__Exercise__
Please quote the lines of the material from the line holding "Image resolution: width=800" through the line holding "[x=357, y=187]", inclusive, word for word and nothing else.

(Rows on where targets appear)
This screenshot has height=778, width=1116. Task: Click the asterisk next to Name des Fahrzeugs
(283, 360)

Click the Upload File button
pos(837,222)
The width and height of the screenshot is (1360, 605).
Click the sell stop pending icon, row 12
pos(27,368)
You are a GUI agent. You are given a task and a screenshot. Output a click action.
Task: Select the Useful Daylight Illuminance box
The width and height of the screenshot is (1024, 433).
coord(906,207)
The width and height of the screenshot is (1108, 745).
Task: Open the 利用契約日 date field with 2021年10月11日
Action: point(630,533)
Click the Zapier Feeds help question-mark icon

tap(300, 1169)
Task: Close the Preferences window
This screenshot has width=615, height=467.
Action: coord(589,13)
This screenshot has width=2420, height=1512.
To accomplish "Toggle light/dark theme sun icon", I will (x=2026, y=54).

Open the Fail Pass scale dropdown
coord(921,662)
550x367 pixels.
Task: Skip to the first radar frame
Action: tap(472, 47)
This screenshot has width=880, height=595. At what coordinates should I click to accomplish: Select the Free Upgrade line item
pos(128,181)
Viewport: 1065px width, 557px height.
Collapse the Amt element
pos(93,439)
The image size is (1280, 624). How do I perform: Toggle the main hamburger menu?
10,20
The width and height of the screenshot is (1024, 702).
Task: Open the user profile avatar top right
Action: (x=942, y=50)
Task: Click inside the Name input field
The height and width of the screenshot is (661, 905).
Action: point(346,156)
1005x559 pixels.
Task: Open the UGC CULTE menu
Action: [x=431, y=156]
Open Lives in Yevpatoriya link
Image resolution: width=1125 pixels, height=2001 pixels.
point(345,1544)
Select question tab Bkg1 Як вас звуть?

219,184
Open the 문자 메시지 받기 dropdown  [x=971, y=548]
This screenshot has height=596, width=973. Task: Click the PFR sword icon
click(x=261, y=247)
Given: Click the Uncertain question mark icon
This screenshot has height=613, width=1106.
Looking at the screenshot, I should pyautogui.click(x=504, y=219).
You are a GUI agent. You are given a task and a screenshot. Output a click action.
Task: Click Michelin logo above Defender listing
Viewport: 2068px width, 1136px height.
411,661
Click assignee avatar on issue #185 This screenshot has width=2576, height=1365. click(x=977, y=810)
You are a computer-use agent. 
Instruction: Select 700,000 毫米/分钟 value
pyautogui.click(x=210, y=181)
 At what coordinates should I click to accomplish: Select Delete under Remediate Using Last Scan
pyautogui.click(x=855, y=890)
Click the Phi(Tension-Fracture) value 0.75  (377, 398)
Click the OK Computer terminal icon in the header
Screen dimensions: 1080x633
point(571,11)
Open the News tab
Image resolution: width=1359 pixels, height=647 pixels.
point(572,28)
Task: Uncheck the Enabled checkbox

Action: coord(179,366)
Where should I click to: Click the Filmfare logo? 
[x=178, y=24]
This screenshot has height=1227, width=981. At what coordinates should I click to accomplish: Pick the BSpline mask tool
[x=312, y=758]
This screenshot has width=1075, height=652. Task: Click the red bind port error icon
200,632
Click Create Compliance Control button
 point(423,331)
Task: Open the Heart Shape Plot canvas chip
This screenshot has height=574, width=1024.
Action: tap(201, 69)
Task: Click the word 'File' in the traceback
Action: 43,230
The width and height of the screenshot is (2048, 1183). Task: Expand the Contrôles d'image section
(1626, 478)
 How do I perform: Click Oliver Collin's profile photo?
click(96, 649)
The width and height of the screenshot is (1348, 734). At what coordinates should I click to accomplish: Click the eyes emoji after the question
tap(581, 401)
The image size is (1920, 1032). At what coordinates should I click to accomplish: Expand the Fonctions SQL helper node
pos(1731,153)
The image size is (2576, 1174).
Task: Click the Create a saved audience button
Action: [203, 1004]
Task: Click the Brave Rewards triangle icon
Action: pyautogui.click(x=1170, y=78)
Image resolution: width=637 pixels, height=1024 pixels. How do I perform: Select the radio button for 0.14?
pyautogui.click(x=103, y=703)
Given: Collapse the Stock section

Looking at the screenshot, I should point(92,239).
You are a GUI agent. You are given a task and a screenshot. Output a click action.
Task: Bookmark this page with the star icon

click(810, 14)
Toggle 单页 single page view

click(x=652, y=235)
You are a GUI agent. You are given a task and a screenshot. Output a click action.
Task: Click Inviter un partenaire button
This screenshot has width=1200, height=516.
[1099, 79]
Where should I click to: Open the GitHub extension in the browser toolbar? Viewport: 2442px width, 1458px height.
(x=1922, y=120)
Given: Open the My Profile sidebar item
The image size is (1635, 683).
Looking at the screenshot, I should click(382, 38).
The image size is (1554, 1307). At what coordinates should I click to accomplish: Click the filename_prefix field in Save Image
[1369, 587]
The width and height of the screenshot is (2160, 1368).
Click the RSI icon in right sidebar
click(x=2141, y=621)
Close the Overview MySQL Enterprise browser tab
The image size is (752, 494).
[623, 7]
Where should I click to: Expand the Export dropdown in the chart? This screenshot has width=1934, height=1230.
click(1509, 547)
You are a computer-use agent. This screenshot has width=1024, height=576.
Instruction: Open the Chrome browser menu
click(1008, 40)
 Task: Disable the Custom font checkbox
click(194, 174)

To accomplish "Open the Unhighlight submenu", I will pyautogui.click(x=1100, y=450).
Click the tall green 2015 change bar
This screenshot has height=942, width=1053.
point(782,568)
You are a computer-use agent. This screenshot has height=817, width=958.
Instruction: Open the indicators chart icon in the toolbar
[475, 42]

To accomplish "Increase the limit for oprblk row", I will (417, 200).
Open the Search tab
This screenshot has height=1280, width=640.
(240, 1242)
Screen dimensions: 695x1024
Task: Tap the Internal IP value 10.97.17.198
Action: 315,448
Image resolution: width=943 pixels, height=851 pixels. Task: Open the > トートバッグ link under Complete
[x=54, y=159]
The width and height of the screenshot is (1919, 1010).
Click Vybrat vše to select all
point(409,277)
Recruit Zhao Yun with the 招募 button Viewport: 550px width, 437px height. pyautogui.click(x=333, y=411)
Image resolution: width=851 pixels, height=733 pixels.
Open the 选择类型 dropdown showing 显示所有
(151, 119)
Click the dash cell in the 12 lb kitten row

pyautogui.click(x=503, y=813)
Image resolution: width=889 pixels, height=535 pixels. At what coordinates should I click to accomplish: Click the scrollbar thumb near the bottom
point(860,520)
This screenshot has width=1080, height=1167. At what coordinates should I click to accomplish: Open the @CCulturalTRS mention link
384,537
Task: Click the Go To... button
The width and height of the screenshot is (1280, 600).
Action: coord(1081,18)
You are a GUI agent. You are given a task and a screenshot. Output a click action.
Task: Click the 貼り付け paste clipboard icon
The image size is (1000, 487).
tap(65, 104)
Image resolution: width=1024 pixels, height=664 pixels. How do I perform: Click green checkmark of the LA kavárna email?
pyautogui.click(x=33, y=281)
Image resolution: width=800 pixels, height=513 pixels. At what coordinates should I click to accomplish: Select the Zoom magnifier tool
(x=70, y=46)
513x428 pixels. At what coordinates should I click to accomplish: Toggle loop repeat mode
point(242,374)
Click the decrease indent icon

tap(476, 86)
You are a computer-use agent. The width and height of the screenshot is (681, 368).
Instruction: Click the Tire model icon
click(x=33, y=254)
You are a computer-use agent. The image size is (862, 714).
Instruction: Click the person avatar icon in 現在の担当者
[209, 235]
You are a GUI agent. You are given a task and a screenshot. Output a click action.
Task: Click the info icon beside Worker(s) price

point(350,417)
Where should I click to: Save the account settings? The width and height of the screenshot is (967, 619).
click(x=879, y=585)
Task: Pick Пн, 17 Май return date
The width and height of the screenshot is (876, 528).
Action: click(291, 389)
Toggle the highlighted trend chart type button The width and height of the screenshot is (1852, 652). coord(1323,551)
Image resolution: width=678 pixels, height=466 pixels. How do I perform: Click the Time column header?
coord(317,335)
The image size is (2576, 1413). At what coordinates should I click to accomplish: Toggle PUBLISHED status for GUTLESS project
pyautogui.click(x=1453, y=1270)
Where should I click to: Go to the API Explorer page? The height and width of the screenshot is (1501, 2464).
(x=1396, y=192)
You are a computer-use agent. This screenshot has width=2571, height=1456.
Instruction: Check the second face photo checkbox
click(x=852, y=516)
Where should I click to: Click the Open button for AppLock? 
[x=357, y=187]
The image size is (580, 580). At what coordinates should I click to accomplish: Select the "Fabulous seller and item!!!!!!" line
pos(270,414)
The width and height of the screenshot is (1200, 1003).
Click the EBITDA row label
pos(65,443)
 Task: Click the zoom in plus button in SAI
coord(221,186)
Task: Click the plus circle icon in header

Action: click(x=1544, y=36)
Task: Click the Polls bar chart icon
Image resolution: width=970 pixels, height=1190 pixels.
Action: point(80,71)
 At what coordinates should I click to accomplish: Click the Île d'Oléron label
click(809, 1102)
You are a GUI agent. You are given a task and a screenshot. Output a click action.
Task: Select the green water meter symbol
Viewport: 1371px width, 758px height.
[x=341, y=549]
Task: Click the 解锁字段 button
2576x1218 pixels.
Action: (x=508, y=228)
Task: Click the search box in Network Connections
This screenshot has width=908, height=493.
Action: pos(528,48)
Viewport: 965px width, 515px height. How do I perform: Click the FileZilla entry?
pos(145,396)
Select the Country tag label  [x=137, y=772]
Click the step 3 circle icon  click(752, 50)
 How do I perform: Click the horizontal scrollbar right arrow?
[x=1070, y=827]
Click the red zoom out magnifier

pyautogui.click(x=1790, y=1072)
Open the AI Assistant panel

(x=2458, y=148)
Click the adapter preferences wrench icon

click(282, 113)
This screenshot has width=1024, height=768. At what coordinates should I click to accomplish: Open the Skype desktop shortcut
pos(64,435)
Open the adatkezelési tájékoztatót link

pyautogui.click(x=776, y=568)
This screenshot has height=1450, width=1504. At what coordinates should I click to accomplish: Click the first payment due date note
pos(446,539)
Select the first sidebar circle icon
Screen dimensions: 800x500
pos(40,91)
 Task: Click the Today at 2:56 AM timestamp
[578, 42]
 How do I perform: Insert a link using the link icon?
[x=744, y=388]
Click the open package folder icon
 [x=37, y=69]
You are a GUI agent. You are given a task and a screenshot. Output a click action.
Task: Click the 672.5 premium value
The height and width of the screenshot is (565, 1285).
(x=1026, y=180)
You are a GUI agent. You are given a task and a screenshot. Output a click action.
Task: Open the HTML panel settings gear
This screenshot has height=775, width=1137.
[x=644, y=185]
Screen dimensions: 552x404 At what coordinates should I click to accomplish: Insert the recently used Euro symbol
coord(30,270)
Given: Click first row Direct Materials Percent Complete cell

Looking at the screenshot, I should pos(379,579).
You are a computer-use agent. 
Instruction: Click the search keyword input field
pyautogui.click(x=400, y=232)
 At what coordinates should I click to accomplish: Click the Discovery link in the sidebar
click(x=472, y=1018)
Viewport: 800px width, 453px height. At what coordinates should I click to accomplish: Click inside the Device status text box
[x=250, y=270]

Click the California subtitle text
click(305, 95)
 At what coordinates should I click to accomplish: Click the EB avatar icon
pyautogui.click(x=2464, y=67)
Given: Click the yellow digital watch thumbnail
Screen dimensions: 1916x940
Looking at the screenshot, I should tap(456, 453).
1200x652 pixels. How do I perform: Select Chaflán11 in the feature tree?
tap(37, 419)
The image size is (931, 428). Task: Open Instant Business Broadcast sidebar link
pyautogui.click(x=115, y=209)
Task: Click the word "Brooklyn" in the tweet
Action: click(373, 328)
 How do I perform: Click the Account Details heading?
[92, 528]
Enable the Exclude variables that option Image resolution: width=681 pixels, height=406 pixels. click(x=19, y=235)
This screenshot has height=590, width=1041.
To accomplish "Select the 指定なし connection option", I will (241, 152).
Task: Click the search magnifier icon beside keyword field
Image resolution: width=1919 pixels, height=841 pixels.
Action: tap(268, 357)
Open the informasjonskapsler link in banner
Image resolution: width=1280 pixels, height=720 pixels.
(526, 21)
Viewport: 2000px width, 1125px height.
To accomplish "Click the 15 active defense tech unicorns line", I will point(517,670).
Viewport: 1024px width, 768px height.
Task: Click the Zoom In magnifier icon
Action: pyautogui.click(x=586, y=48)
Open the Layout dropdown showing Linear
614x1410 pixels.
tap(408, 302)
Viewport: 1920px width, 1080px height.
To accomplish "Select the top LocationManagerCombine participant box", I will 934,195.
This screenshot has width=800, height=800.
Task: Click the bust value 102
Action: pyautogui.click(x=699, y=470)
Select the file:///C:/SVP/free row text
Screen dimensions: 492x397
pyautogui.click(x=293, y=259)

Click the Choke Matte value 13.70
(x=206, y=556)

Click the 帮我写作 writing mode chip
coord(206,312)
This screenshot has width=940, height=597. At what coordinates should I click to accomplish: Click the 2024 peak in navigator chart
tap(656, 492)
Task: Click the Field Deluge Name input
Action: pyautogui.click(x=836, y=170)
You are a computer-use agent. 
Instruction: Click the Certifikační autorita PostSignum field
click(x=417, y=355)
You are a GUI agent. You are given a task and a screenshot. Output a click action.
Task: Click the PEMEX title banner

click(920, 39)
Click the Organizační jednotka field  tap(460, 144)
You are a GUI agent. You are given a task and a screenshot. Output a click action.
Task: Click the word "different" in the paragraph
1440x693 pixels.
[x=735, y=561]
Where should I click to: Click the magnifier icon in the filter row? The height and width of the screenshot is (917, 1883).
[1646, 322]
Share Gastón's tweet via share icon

__Final result__
Image resolution: width=800 pixels, height=513 pixels. At what coordinates should I click to accomplish: Select the Zoom magnifier tool
(x=70, y=46)
513x428 pixels. At what coordinates should I click to accomplish: Toggle loop repeat mode
point(242,374)
Click the decrease indent icon

tap(476, 86)
You are a computer-use agent. The width and height of the screenshot is (681, 368).
Instruction: Click the Tire model icon
click(x=33, y=254)
You are a computer-use agent. The image size is (862, 714).
Instruction: Click the person avatar icon in 現在の担当者
[209, 235]
You are a GUI agent. You are given a task and a screenshot. Output a click action.
Task: Click the info icon beside Worker(s) price

point(350,417)
Where should I click to: Save the account settings? The width and height of the screenshot is (967, 619).
click(x=879, y=585)
Task: Pick Пн, 17 Май return date
The width and height of the screenshot is (876, 528).
Action: click(291, 389)
Toggle the highlighted trend chart type button The width and height of the screenshot is (1852, 652). coord(1323,551)
Image resolution: width=678 pixels, height=466 pixels. How do I perform: Click the Time column header?
coord(317,335)
The image size is (2576, 1413). At what coordinates should I click to accomplish: Toggle PUBLISHED status for GUTLESS project
pyautogui.click(x=1453, y=1270)
Where should I click to: Go to the API Explorer page? The height and width of the screenshot is (1501, 2464).
(x=1396, y=192)
You are a computer-use agent. This screenshot has width=2571, height=1456.
Instruction: Check the second face photo checkbox
click(x=852, y=516)
Where should I click to: Click the Open button for AppLock? 
[x=357, y=187]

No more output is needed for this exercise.